How retrieval decides what's relevant. Most RAG stacks retrieve too much and trust the model to sort it out. That burns tokens, crowds out reasoning, and reliably drops important context on the floor when something novel shows up. The interesting work isn't in embedding choice — it's in ranking, re-ranking, and deciding when to not retrieve at all.

How memory gets written and when it gets trusted. Memory is context that persists between sessions. The hard questions: what's worth writing, what's worth overwriting, what's worth forgetting, and who gets to see it. A memory system without a clear answer to those four is a hallucination cache.

How tool output becomes context. Tool calls return structured data. The agent reads it as unstructured language. The conversion — schema to prose that preserves meaning without overflowing the window — is where a lot of production quality lives, and it's almost never where teams put their best engineers.

How the whole pile gets compressed when it grows. Sessions stretch. Documents pile up.
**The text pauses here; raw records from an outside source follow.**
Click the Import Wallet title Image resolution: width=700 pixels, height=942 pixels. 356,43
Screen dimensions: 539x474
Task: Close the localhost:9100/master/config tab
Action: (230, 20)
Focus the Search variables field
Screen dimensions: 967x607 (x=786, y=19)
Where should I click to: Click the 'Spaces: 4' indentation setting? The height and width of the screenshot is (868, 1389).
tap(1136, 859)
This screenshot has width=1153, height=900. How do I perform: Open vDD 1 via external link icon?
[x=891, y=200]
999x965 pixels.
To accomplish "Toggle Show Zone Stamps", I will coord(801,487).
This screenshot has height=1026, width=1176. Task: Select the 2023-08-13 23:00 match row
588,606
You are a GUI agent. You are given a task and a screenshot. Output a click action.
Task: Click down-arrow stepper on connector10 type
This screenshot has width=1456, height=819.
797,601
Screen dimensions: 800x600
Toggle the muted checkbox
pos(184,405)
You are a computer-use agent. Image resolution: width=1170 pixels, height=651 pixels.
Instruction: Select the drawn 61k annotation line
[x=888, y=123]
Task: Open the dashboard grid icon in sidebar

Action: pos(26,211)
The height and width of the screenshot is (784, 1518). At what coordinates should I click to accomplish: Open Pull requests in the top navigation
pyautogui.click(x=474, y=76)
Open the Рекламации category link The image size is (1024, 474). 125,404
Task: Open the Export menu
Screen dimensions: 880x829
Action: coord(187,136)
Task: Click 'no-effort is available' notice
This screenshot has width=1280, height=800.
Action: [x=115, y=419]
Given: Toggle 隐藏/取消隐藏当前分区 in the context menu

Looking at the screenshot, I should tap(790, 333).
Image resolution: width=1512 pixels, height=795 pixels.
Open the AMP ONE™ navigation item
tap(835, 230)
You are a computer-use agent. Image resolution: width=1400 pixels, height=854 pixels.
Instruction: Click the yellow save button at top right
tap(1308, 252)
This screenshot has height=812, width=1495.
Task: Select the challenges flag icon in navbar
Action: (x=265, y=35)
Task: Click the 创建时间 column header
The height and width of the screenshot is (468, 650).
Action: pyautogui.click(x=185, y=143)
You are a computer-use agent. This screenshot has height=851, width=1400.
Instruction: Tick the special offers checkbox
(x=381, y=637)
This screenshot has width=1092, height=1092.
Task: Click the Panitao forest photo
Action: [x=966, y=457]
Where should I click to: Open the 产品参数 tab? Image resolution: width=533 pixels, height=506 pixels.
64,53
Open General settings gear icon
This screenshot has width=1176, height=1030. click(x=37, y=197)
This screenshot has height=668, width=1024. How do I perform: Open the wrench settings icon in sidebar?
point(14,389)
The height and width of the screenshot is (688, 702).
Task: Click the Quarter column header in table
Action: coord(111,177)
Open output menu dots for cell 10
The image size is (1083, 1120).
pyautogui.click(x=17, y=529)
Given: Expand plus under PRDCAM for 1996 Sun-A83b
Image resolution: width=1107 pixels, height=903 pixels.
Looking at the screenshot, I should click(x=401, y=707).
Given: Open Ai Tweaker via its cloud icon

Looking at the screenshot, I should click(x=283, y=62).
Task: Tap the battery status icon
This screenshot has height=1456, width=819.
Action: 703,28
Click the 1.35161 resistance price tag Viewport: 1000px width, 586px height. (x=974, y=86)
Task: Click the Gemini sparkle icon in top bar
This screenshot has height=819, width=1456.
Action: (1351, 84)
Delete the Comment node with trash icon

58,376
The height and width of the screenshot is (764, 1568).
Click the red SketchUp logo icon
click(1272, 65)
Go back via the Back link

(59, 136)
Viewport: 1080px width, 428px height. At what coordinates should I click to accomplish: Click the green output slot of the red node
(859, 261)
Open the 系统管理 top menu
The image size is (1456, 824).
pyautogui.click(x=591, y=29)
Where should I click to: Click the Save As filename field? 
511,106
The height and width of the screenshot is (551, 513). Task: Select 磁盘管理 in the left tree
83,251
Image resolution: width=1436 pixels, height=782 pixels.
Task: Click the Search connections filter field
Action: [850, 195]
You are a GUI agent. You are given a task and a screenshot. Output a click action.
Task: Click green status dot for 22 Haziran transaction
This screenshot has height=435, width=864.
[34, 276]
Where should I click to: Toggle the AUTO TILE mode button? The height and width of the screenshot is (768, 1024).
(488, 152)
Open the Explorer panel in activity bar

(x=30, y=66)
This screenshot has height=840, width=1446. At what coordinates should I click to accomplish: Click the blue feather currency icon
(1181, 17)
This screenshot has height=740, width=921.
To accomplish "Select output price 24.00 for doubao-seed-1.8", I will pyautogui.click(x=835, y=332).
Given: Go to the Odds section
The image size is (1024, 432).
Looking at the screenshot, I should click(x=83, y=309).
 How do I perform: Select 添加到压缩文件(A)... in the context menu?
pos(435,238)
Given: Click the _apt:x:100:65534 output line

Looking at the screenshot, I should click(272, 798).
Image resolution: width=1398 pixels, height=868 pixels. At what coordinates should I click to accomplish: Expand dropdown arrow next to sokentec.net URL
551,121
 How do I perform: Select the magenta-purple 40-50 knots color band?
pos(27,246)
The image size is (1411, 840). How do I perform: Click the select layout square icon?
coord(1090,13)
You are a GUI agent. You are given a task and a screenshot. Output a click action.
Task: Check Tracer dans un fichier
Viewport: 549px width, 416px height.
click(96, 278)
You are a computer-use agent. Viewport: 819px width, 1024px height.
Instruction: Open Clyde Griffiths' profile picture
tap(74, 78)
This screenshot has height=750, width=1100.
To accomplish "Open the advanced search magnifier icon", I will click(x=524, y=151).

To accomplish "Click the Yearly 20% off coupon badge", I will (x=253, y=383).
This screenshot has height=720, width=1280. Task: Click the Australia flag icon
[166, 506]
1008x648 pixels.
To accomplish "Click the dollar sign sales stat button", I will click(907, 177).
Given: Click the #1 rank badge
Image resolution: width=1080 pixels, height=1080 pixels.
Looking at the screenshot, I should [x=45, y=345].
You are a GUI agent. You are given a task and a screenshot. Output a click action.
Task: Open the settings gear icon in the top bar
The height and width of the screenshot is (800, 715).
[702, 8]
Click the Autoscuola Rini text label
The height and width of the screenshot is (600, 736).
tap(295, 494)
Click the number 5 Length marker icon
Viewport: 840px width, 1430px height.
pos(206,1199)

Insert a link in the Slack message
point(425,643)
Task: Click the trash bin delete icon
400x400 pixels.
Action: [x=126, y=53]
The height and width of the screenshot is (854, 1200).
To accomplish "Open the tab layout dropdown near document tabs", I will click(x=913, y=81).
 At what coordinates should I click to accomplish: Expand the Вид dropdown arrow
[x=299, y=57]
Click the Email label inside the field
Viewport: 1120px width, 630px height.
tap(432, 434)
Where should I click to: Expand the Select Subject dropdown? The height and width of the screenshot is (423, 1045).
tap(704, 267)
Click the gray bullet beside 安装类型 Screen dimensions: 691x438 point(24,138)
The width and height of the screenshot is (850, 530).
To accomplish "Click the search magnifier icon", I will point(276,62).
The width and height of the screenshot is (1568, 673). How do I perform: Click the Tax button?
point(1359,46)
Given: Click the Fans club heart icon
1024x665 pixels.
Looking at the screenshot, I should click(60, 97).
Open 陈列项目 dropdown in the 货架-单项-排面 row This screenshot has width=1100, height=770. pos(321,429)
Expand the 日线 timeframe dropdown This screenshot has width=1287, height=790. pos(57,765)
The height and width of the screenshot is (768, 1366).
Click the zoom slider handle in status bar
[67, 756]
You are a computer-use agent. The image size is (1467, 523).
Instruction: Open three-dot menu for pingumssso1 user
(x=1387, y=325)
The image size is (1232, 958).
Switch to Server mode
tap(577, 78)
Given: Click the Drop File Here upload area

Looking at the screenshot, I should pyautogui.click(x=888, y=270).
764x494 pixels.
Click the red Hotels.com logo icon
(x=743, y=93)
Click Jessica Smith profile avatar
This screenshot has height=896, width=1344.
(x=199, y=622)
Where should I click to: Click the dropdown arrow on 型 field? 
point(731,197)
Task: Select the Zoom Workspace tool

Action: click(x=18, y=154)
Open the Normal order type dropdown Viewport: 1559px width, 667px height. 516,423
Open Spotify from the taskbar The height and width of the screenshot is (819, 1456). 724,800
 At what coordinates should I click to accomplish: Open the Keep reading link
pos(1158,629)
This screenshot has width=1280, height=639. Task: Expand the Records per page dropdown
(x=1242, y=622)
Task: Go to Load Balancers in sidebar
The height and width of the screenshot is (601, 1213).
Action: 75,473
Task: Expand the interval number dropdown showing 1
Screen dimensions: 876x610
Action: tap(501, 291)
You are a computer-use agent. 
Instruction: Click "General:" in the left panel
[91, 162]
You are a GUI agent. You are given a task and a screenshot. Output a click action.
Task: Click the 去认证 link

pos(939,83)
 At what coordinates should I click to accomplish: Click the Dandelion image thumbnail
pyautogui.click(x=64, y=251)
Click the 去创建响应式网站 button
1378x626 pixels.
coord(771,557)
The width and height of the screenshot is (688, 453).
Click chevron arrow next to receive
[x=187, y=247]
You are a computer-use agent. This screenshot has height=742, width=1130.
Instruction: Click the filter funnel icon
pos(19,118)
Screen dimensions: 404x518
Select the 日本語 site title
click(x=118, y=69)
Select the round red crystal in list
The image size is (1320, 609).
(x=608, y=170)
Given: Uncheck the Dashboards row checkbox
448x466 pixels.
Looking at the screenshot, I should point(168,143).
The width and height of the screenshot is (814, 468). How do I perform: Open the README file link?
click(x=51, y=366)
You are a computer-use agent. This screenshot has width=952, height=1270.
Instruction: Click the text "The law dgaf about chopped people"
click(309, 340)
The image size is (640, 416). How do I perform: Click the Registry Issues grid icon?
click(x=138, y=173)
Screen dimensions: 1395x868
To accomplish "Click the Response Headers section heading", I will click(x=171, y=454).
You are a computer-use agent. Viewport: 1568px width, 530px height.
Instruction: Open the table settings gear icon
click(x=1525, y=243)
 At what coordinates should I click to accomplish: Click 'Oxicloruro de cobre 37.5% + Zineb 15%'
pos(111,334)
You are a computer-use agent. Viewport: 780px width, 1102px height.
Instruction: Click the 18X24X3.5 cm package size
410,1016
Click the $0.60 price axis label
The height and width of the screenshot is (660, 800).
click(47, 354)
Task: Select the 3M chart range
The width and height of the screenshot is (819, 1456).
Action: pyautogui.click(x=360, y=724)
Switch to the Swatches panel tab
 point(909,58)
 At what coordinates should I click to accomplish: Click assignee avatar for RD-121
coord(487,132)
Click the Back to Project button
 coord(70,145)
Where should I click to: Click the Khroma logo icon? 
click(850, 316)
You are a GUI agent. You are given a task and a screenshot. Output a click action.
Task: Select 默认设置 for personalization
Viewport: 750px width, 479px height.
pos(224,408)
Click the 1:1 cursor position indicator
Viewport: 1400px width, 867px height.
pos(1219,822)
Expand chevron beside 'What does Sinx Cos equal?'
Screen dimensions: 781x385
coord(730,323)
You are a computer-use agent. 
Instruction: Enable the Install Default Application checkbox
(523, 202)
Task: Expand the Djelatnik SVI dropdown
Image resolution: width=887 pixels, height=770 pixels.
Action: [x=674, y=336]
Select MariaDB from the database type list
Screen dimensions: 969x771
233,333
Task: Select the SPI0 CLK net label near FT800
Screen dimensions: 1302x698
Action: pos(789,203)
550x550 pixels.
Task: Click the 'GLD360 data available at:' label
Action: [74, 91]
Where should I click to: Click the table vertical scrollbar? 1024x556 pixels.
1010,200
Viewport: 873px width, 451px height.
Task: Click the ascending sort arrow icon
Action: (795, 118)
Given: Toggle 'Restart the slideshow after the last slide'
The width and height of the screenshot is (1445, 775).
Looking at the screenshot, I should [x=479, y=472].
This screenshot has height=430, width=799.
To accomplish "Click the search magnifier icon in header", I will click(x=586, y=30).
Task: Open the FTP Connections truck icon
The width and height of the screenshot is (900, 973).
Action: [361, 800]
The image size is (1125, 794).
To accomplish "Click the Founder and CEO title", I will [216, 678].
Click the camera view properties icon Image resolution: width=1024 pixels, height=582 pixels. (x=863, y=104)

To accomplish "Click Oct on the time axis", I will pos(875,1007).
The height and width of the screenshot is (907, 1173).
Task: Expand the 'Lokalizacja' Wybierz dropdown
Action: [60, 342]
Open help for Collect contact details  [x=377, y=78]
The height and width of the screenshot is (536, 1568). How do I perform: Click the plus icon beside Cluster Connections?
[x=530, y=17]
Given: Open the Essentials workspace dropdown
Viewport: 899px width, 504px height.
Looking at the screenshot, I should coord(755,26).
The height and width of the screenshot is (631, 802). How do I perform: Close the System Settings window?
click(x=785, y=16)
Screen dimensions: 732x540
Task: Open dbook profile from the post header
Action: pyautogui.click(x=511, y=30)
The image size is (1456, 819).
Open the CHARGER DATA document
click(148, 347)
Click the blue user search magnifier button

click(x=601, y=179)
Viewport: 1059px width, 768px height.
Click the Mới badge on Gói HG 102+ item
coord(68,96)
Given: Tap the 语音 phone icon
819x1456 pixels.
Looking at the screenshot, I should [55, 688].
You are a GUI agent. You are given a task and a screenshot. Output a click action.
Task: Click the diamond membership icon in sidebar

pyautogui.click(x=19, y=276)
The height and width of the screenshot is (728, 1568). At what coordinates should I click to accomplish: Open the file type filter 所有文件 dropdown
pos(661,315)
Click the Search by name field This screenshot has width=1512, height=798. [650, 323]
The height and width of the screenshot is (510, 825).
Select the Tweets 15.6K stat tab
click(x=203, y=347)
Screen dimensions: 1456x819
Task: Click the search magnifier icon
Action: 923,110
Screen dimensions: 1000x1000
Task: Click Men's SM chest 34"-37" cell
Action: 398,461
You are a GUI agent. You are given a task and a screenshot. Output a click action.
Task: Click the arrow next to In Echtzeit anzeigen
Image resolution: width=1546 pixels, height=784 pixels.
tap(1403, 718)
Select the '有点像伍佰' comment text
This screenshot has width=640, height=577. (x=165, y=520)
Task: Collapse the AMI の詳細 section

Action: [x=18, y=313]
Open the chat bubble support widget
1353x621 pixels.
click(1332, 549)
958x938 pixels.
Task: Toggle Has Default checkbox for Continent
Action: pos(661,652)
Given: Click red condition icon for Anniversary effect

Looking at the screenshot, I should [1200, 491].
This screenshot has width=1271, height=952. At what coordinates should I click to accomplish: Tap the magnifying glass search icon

The window is finite and expensive. Compression strategies — summarization, eviction, hierarchical memory — are where the real engineering effort hides, and the one nobody demos.

None of this is new. What's new is that these decisions used to be one person's judgment call inside a single application, and now they need to be a reusable platform because every team is making them at once. The companies that figure out how to ship this as infrastructure, not as a feature, are the ones I think get outsized.

Two adjacent problems make context harder than it looks.

Evaluation. Most eval suites test the model, not the context. You can have a great model making great decisions on garbage context and pass every eval in the stack. Context-quality evals (is the right stuff retrieved, is memory accurate, is the compression lossy in important places) are the interesting rubric — and nobody has a shared vocabulary for them yet.

Drift. Context systems degrade as data shifts, users accumulate memory, and tools change shape under you. A product that was reliably correct six months ago is often quietly wrong today, and the signal is buried in aggregate metrics that look fine.

The part I'm most interested in is the 0.1% of sessions where context engineering fails silently: the model sounds confident, the answer is subtly wrong, and no eval catches it. That's the product problem that matters at scale. Everything else is tractable. That one isn't, yet.